Wednesday, 26 August 2015

Temperature time course

Tracking changes over time is a very useful way of understanding and analysing your system. This applies whether your system is biological or otherwise. As part of my hobby of baking bread, I have built a brick oven in my garden. I have installed thermocouples that allow me to measure the temperature at the top and the bottom of my oven. To investigate the performance of my oven, I have recorded temperatures when I fired the oven in May, June and August of this year.

The data for this is available on github and is downloaded as part of the script.

I have written a script to download, manipulate and graph the data. 

The manipulations required were:
  • turning my date and time into a date an time object that R could understand
  • subtracting the start time to calculate the elapsed time
  • the elapsed time was seconds which was converted to hours
  • the time was then converted to a number to allow for graphing by ggplot
  • the data was melted into a format for ggplot
Within the script needs to be applied separately to each of the three months of data. This can be done easily by changing the read.table() function to the appropriate file. 

By doing this, I graph and analyse the data in the same way making the graphs easier to compare. Here are the three graphs:


Here is the script for generating these graphs:

library(reshape2)
library(ggplot2)
library(RCurl) # allows us to download data through urls 

# URL for May data:
May <- getURL("https://raw.githubusercontent.com/brennanpincardiff/RforBiochemists/master/data/ovenTempMay.tsv")

# URL for Jun data:
Jun <- getURL("https://raw.githubusercontent.com/brennanpincardiff/RforBiochemists/master/data/ovenTempJun.tsv")

# URL for Aug data: 
Aug <- getURL("https://raw.githubusercontent.com/brennanpincardiff/RforBiochemists/master/data/ovenTempAug.tsv")

# put the URLs together in a vector
urls <- c(May, Jun, Aug)
months <- c("May", "Jun", "Aug")

# do it in a loop to apply to each of the three data sets
for(i in 1:3){

# read in the data for the relevant month - it's a tab separated file 
    data <- read.table(text = urls[i], stringsAsFactors=FALSE, sep = "\t", header = TRUE)
    
    
# convert the data and time into a format that R will understand. make it into a POSIXct object.

#### [Work request 1]
Set down, word for word, the passage of the oven temperature post above from "# read in the" to "header = TRUE)".
#### [Work request 2]
Please mark each statement about the oven temperature post yes or no, backing each with the deciding words from the post: (a) the thermocouples measure the temperature at the top and the bottom of the oven; (b) temperatures were recorded when the oven was fired in July; (c) the elapsed time was converted from seconds to minutes.

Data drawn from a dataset
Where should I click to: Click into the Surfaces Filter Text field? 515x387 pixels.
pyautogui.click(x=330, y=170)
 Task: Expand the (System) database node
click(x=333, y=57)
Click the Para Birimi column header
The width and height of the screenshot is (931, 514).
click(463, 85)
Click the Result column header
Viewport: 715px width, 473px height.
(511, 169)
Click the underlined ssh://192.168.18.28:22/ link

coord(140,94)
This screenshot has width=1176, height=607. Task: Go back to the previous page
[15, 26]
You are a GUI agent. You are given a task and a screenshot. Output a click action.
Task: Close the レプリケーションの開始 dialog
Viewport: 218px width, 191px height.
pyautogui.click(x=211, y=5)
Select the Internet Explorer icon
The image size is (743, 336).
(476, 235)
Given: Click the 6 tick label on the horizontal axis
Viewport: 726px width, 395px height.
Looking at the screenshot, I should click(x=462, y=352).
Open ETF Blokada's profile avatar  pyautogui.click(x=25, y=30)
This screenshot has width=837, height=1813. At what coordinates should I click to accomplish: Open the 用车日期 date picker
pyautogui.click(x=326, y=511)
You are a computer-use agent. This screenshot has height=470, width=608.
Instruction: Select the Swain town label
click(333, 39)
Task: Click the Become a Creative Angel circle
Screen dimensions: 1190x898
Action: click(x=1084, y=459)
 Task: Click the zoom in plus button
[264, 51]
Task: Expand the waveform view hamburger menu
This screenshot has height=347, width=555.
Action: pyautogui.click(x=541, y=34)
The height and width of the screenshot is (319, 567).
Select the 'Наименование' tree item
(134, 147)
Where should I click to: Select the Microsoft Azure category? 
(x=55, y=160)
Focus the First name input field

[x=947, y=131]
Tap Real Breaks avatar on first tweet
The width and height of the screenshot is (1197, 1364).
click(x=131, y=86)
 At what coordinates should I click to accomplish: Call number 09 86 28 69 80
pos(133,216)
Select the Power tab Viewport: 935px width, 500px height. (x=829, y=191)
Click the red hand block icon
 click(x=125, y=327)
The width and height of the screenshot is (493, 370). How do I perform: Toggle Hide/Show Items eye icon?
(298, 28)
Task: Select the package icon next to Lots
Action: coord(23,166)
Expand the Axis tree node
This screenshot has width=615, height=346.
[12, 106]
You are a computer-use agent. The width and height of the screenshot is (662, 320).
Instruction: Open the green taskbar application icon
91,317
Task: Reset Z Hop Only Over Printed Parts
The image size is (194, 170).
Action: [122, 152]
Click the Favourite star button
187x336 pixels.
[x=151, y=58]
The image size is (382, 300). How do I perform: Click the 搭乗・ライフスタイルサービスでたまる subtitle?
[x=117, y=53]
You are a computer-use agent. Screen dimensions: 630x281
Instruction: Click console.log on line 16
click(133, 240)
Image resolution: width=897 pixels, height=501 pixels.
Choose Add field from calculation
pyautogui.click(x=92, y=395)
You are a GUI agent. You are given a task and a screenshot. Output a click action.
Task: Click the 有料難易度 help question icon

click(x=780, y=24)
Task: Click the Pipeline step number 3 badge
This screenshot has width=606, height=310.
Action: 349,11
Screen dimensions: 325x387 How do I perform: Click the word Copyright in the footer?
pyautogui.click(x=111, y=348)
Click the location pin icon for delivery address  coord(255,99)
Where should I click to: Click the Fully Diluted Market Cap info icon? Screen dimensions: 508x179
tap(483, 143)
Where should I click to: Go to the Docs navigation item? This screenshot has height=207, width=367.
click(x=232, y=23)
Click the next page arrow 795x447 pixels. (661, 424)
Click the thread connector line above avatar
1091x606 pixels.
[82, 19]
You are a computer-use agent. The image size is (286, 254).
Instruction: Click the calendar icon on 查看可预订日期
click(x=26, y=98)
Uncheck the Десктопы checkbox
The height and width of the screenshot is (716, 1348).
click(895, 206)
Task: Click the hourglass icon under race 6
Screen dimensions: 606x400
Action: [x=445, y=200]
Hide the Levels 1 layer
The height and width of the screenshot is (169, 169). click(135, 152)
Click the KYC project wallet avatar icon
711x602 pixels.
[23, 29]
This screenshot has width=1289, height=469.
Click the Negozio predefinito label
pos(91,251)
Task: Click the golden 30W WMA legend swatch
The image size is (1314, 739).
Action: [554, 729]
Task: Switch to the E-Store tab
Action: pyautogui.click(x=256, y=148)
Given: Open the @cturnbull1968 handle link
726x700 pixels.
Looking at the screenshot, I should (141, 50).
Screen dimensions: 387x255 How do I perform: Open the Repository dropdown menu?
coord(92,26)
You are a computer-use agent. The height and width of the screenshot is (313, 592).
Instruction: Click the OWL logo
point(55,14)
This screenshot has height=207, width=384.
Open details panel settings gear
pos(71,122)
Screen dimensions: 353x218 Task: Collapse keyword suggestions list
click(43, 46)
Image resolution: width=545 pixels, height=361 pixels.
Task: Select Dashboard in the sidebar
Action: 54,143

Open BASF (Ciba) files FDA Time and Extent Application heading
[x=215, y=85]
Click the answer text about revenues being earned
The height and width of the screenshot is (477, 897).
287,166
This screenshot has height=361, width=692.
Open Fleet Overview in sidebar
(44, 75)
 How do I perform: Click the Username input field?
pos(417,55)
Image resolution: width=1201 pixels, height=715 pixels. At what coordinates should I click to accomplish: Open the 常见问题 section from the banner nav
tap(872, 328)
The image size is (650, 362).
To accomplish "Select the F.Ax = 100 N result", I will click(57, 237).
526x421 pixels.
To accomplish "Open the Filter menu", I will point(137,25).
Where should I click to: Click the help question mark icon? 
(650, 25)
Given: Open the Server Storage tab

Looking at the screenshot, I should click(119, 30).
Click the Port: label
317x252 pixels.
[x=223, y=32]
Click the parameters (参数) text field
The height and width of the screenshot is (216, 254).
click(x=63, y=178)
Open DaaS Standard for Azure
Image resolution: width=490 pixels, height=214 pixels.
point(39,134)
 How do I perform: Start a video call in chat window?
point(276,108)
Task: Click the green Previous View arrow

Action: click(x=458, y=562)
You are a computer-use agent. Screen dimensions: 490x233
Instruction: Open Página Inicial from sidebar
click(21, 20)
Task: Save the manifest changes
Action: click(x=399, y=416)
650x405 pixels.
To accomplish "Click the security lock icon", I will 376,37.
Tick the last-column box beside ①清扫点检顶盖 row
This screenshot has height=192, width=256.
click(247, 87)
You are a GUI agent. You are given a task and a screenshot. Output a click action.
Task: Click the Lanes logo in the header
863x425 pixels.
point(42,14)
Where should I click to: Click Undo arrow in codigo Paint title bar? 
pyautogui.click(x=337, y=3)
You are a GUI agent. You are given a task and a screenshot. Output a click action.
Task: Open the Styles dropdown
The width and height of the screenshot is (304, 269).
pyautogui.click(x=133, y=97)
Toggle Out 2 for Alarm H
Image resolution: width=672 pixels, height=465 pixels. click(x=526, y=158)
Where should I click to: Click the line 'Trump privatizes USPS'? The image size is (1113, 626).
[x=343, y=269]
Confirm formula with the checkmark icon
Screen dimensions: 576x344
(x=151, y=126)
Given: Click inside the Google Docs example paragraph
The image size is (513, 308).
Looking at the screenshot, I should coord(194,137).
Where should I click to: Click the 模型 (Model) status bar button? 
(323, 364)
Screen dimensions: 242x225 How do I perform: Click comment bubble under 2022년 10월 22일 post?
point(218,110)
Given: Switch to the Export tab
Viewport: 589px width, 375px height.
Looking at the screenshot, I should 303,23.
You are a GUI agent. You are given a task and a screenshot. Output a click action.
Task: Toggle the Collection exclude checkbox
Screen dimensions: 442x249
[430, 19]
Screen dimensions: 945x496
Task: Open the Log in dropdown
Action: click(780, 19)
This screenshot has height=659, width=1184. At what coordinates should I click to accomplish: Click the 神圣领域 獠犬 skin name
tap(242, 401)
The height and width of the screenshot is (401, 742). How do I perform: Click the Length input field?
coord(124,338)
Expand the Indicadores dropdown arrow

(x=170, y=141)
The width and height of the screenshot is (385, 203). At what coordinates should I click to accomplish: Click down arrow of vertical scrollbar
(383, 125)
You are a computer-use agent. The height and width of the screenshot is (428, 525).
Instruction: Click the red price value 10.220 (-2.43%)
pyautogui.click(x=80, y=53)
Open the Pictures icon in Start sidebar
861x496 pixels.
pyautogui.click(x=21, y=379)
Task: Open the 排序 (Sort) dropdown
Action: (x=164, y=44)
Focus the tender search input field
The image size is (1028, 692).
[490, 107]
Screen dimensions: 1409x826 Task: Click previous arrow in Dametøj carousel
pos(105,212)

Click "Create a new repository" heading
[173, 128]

#### [Expected output 1]
# read in the data for the relevant month - it's a tab separated file 
    data <- read.table(text = urls[i], stringsAsFactors=FALSE, sep = "\t", header = TRUE)

#### [Expected output 2]
(a) Yes: "measure the temperature at the top and the bottom of my oven"
(b) No: "when I fired the oven in May, June and August of this year"
(c) No: "the elapsed time was seconds which was converted to hours"